Gasped Sempai cathing the bags.
"I told you, I was going to buy clothes what did you expect?"
Groaned the dark-haired teen.

"I don't know, bombs?"

"And where would I be supposed to buy them Ikea? Be realistic Emiya, did you snitch some of the weed from that old man?"

"Shiro don't answer, anything you'll say will become the root of a sassy retort"
Said Saber jumping between my two sempais.

"Wise words, now go. Emiya, if you don't mess anything up, the sweater in the blue bag is yours, and Saber there's also a CD for you... all the Queen discography"
"Hey, why are you being nice what's the catch-"
"Shiro let's go"
Suddenly cried Saber dragging away Sempai in a blonde and red line.

I stared at them until disappeared behind a corner and then I remained alone with Hikigaya-sempai, there was none else around, just the tow of us standing quietly in the light of the twilight. Today... today has been fun, probably the most fun day I have had in a while and the most fun I was going to live until the Holy Grail War was over. The last moment of calm before a storm that was going to shake the very roots of this city... it was sad. I was sad. Because I had no idea of what was going to happen and what was going to change.

"It's always fun how child-like literal legends such as servants can be"
Grinned Hikigaya-sempai putting his weight on his cane.

"Yes, it's unbelievable"
I agreed remembering Rider's reaction to microwaveable popcorns, she was adorably interested.

"Almost like your stupidity"
He added with a thin line of happiness.

"Yeah, wait my what?"
I asked turning towards Hikigaya-sempai just to find the mouth of a gun in front of my face.

"Matou let's talk go talk to your family now. I really need to settle a score with the Rider servant, and I think you stole from me a jewel that's worth a small fortune so... lead the way. You woke up something bigger than you can handle"
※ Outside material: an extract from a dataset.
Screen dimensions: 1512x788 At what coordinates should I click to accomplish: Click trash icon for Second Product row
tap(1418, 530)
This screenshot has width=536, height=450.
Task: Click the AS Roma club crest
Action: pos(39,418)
Damn those sweaters weren't worth this kind of favor.


-EMIYA RESIDENCE-

"So, do we open it Saber?"
"Be careful Shiro we don't know what could be inside it"
"Ehm... this note on the box says -aid for mana transfer- and the box is produced by a company called -spicy nights-?"
"I found the instruction: execute the first three points before Emiya opens the box and take out its content. 1 turn off the lights-"
"How can we read the other points without lights?"
"2 shut up Emiya the ink I used glows in the dark"
"GH! That guy!"
"3 actually turn off the lights"

*Switch

"Hey the ink does glow. Okay, I'm opening the box"
"What's inside Shiro?"
"Somekind of soft rod, but I can't see, what do the instructions say now?"
"Ehm 4 remove upper clothing"
"...really?"
"Really"
"Okay, it's dark so I have no problem, are you okay with this Saber?"
"Shiro, before anything else I'm a warrior, I'm not bothered by such trivial things... also it's dark so is fine"
"I.I already said that"
"5 move closer"
"Like this?"
"I think so, ah, no, point 6 CLOSER YOU HAVE TO NEARLY HUG"
"Are we sure he isn't spying on us?"
"I'd be more scared by the fact we are so predictable for him"
"... let's not think about that, what's next?"
"7 place one extremity of the box content close to Saber's inner thighs, remove pants if necessary"
"Ehm, I'm not sure-"
"Follow the instruction Shiro, please"
"But I.. Oh this is the part where you take the lead"
"Yes that's what I'm thinkin-kya!"
"Saber are you okay?"
"Yes It's just... cold"
"Okay, wait a second I'm changing the grip-"
"Ah, don't... don't push further Shiro"
"...wait what the hell are we doing? What am I holding?"
"Point 8 says to turn on a switch on the object"
"No, Saber I think I know what I'm holdin-"
*switch
*Vvvvvvvvvvvrrrrrrrrrmmmmmmmmmmm
"KYA!"

"Annnnnndddd this is a vibrator"


AAAANNNNNDDDD THAT WAS A VIBRATOR, INDEED.

HI THERE EVERYONE, NO FIGHTS THIS TIME, JUST A LOT OF FORESHADOWING, 8MAN STARTS TO GO ON THE OFFENSIVE AND NOW HE IS GOING TO MEET THE LOVABLE ZOUKEN, ALSO WHY DOES HE KNOW KUZUKI REAL NAME (Check the loner I if you want, 8man always thinks of him as Kuzuki, but talk to him only in sir and etc). SAKURA STILL TRY TO HAVE HER SEMPAI TO NOTICE HER, BUT NOW SHE HAS BIGGER PROBLEMS TO DEAL WITH, YOU KNOW GUN IN THE FACE AND ALL, HARUNO MEET FOR A SECOND 8MAN AND SHIRO... WELL HE GOT HIS HANDS BUSY, YOU KNOW WHAT I MEAN, BETTER USE THIS M RATING AM I RIGHT?